YOUR GOAL: Rewrite the rows below with every "GUI agent" changed to "interface assistant" and all else left as it is.

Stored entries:
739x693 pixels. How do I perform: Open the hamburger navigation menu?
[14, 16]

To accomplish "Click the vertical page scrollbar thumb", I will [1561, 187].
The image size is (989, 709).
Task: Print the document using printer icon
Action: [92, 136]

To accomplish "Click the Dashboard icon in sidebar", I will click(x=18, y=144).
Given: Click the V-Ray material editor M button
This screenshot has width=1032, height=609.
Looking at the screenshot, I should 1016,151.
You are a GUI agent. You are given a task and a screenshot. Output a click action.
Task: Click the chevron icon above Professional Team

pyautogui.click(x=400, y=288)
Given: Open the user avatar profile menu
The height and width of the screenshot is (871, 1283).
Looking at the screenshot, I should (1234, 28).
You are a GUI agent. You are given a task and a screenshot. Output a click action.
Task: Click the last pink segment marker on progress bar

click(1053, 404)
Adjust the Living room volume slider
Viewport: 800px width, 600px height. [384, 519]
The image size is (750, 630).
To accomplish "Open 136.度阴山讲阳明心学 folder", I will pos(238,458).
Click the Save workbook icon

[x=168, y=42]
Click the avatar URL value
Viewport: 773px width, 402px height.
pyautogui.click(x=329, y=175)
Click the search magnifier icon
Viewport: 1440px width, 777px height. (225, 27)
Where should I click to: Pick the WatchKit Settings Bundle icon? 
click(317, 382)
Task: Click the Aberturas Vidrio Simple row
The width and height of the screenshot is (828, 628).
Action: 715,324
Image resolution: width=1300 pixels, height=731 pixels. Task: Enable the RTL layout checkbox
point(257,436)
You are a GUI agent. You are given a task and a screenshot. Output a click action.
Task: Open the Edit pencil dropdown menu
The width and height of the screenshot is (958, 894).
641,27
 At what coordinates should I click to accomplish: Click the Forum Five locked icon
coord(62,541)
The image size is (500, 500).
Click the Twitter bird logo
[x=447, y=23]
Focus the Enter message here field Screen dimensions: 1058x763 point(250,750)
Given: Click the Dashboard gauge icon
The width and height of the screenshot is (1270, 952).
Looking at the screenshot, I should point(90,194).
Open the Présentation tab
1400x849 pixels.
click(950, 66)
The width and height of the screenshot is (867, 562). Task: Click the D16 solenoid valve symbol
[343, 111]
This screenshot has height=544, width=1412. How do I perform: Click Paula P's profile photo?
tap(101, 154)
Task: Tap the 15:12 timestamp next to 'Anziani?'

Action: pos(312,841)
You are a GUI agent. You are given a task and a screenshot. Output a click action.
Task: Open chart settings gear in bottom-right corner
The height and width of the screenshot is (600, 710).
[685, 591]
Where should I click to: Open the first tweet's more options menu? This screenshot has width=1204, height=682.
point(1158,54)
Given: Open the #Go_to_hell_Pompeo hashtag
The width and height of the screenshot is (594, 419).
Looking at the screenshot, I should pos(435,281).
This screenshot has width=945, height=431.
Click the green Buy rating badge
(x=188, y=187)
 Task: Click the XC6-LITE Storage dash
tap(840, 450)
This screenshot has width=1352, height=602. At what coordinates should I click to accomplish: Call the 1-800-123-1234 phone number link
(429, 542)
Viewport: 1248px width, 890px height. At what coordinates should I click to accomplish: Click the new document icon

WRITTEN RESPONSE:
739x693 pixels. How do I perform: Open the hamburger navigation menu?
[14, 16]

To accomplish "Click the vertical page scrollbar thumb", I will [1561, 187].
The image size is (989, 709).
Task: Print the document using printer icon
Action: [92, 136]

To accomplish "Click the Dashboard icon in sidebar", I will click(x=18, y=144).
Given: Click the V-Ray material editor M button
This screenshot has width=1032, height=609.
Looking at the screenshot, I should 1016,151.
You are a interface assistant. You are given a task and a screenshot. Output a click action.
Task: Click the chevron icon above Professional Team

pyautogui.click(x=400, y=288)
Given: Open the user avatar profile menu
The height and width of the screenshot is (871, 1283).
Looking at the screenshot, I should (1234, 28).
You are a interface assistant. You are given a task and a screenshot. Output a click action.
Task: Click the last pink segment marker on progress bar

click(1053, 404)
Adjust the Living room volume slider
Viewport: 800px width, 600px height. [384, 519]
The image size is (750, 630).
To accomplish "Open 136.度阴山讲阳明心学 folder", I will pos(238,458).
Click the Save workbook icon

[x=168, y=42]
Click the avatar URL value
Viewport: 773px width, 402px height.
pyautogui.click(x=329, y=175)
Click the search magnifier icon
Viewport: 1440px width, 777px height. (225, 27)
Where should I click to: Pick the WatchKit Settings Bundle icon? 
click(317, 382)
Task: Click the Aberturas Vidrio Simple row
The width and height of the screenshot is (828, 628).
Action: 715,324
Image resolution: width=1300 pixels, height=731 pixels. Task: Enable the RTL layout checkbox
point(257,436)
You are a interface assistant. You are given a task and a screenshot. Output a click action.
Task: Open the Edit pencil dropdown menu
The width and height of the screenshot is (958, 894).
641,27
 At what coordinates should I click to accomplish: Click the Forum Five locked icon
coord(62,541)
The image size is (500, 500).
Click the Twitter bird logo
[x=447, y=23]
Focus the Enter message here field Screen dimensions: 1058x763 point(250,750)
Given: Click the Dashboard gauge icon
The width and height of the screenshot is (1270, 952).
Looking at the screenshot, I should point(90,194).
Open the Présentation tab
1400x849 pixels.
click(950, 66)
The width and height of the screenshot is (867, 562). Task: Click the D16 solenoid valve symbol
[343, 111]
This screenshot has height=544, width=1412. How do I perform: Click Paula P's profile photo?
tap(101, 154)
Task: Tap the 15:12 timestamp next to 'Anziani?'

Action: pos(312,841)
You are a interface assistant. You are given a task and a screenshot. Output a click action.
Task: Open chart settings gear in bottom-right corner
The height and width of the screenshot is (600, 710).
[685, 591]
Where should I click to: Open the first tweet's more options menu? This screenshot has width=1204, height=682.
point(1158,54)
Given: Open the #Go_to_hell_Pompeo hashtag
The width and height of the screenshot is (594, 419).
Looking at the screenshot, I should pos(435,281).
This screenshot has width=945, height=431.
Click the green Buy rating badge
(x=188, y=187)
 Task: Click the XC6-LITE Storage dash
tap(840, 450)
This screenshot has width=1352, height=602. At what coordinates should I click to accomplish: Call the 1-800-123-1234 phone number link
(429, 542)
Viewport: 1248px width, 890px height. At what coordinates should I click to accomplish: Click the new document icon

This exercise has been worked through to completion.